Pelo contrário, o conhecimento de alguns sistemas funcionais dos neurônios, dos genes
e dos sistemas orgânicos em geral direcionaram o olhar criterioso do cientista para a falência
total do dualismo cartesiano. Ao mesmo tempo, dado tal contexto, a possibilidade de uma
explicação pelo viés da informação vem atender em cheio as exigências desse enfoque
contemporâneo e encontra, entre os acadêmicos, uma disposição ao entendimento muito
favorável.
A virada informacional, para filósofos como Gonzalez, Broens e Morais, no entanto,
manter-se-á tímida e conservadora se não questionar o caráter representacional que
historicamente pautou as reflexões filosóficas sobre a mente e linguagem, e que pode estar
viciando nosso olhar, como desconfiam esses filósofos. A questão primordial gira em torno da
forma como incorporamos as informações. Informações são semânticas e precisam de um
sistema de signos mediador para serem processadas ou informações podem ser captadas
diretamente dos sentidos para a mente, sem mediação linguística ou de nenhuma natureza?
Esclarecendo: caso a informação exista na natureza e, num contexto de comunicação,
precise ser decodificada antes de entendida, ou seja, ela representa algo que nos seria revelado
após a decodificação, caberia à mente todo o trabalho e o entendimento seria um processo
interno. Caso a informação seja criada a partir da relação do organismo com o ambiente e
absorvida diretamente pela percepção ou ação, estaríamos num patamar não-representacional, a
informação seria um elemento dinâmico e o entendimento habitaria a interface interior x
exterior. Eis mais um problema descortinado pela virada.
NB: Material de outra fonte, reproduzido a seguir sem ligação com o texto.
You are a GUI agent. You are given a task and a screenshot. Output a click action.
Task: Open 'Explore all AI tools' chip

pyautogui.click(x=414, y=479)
Queremos finalizar a caracterização de uma virada informacional na Filosofia
lembrando que, mesmo sem apontar, a princípio, algumas questões relevantes relacionadas à
representação e à semântica, uma guinada de foco como esta, capaz de contaminar tantas linhas
de pesquisa, é uma ruptura epistemológica e, como tal, nos revela fontes inéditas de
conhecimento confiável.
Das reflexões sobre a ontologia e metafísica da informação às discussões sobre o caráter
internalista ou externalista da comunicação realizada pela troca de mensagens cuja unidade é a
informação, das teorias cognitivas que investem no ‘pensar é computar’ às que negam a
possibilidade de uma explicação algorítmica da intenção, todas são questões atuais, intrigam
uma rede enorme de pesquisadores e se mantêm em pauta por que a virada informacional da
Filosofia é uma realidade e as respostas sobre o universo informacional que nos cerca, a
infosfera, como o chamam alguns autores, se fazem urgentes não só para a ciência e tecnologia,
mas também para a dimensão cotidiana, ética e psicológica do humano.
Referências:
ADAMS, F. The Informational turn in philosophy. Minds and Machines. Netherlands: Kluer Academic Publishers, v.
13, p. 471-501, 2003.
DECON, T. Incomplete Nature: How mind emerge from matter. W. W. Norton & Company; 1 edition, 2011.